» WORK TO BE COMPLETED
Please find each line in the entries below that contains the word "Confirm", and copy those lines out.

» DATASET RECORDS
============================================================

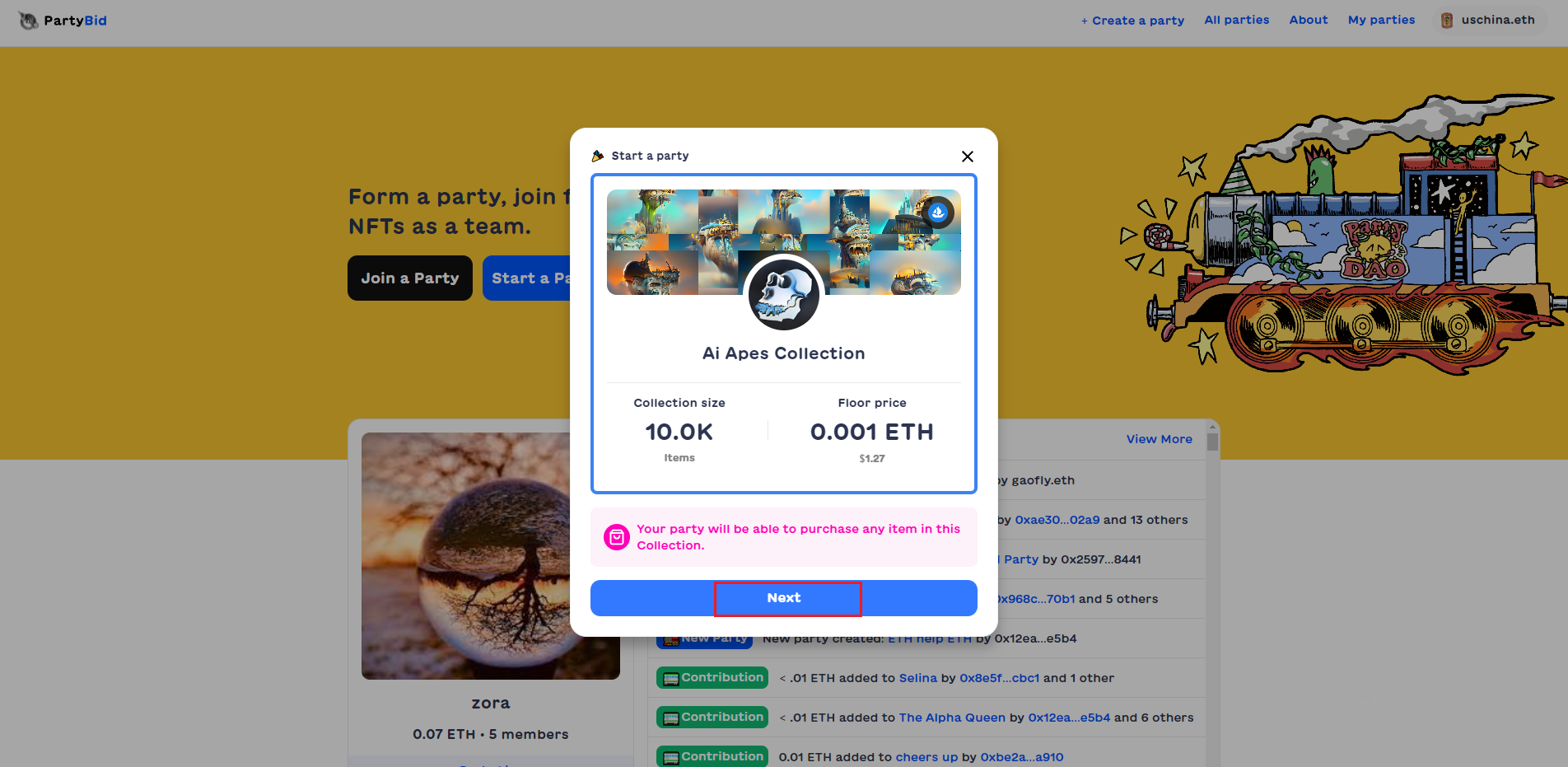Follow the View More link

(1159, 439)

============================================================

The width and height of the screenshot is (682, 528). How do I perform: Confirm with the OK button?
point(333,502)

============================================================

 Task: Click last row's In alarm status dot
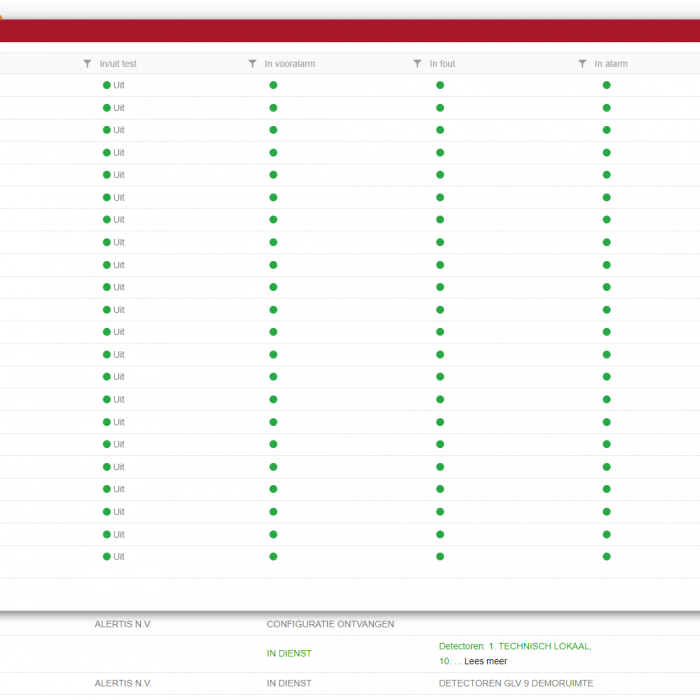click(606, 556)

============================================================

» RESULT OF THE EXERCISE
The width and height of the screenshot is (682, 528). How do I perform: Confirm with the OK button?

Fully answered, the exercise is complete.